What to work on
Copy each line of the following material exactly.

*** Opening of Data supplied ***

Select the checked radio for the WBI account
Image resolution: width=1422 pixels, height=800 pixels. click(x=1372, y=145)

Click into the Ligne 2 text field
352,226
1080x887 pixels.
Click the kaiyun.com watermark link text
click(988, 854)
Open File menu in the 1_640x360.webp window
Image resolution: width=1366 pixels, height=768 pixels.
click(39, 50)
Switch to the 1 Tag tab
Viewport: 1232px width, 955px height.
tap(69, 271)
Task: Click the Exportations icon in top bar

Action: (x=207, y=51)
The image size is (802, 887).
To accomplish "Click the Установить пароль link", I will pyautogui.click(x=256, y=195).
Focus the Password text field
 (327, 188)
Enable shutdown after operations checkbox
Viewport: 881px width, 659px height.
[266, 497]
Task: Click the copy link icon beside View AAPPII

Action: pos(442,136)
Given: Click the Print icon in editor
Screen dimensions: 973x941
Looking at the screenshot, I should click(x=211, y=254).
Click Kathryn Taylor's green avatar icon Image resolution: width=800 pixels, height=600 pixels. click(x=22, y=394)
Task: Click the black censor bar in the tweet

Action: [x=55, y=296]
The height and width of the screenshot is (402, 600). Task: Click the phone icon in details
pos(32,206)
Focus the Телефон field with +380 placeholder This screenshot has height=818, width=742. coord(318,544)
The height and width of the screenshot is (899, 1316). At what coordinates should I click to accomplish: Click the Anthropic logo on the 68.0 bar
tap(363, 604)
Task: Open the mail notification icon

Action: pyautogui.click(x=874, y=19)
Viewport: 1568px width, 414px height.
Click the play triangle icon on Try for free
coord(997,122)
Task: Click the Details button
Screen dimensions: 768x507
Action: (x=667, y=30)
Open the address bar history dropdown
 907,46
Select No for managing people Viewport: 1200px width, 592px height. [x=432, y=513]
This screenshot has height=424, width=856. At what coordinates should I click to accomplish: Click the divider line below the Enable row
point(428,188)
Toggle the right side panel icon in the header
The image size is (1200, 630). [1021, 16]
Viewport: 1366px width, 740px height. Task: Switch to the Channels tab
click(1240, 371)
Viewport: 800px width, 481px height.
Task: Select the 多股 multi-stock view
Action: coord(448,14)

*** Close of Data supplied ***

Response
Select the checked radio for the WBI account
Image resolution: width=1422 pixels, height=800 pixels. click(x=1372, y=145)

Click into the Ligne 2 text field
352,226
1080x887 pixels.
Click the kaiyun.com watermark link text
click(988, 854)
Open File menu in the 1_640x360.webp window
Image resolution: width=1366 pixels, height=768 pixels.
click(39, 50)
Switch to the 1 Tag tab
Viewport: 1232px width, 955px height.
tap(69, 271)
Task: Click the Exportations icon in top bar

Action: (x=207, y=51)
The image size is (802, 887).
To accomplish "Click the Установить пароль link", I will pyautogui.click(x=256, y=195).
Focus the Password text field
 (327, 188)
Enable shutdown after operations checkbox
Viewport: 881px width, 659px height.
[266, 497]
Task: Click the copy link icon beside View AAPPII

Action: pos(442,136)
Given: Click the Print icon in editor
Screen dimensions: 973x941
Looking at the screenshot, I should click(x=211, y=254).
Click Kathryn Taylor's green avatar icon Image resolution: width=800 pixels, height=600 pixels. click(x=22, y=394)
Task: Click the black censor bar in the tweet

Action: [x=55, y=296]
The height and width of the screenshot is (402, 600). Task: Click the phone icon in details
pos(32,206)
Focus the Телефон field with +380 placeholder This screenshot has height=818, width=742. coord(318,544)
The height and width of the screenshot is (899, 1316). At what coordinates should I click to accomplish: Click the Anthropic logo on the 68.0 bar
tap(363, 604)
Task: Open the mail notification icon

Action: pyautogui.click(x=874, y=19)
Viewport: 1568px width, 414px height.
Click the play triangle icon on Try for free
coord(997,122)
Task: Click the Details button
Screen dimensions: 768x507
Action: (x=667, y=30)
Open the address bar history dropdown
 907,46
Select No for managing people Viewport: 1200px width, 592px height. [x=432, y=513]
This screenshot has height=424, width=856. At what coordinates should I click to accomplish: Click the divider line below the Enable row
point(428,188)
Toggle the right side panel icon in the header
The image size is (1200, 630). [1021, 16]
Viewport: 1366px width, 740px height. Task: Switch to the Channels tab
click(1240, 371)
Viewport: 800px width, 481px height.
Task: Select the 多股 multi-stock view
Action: coord(448,14)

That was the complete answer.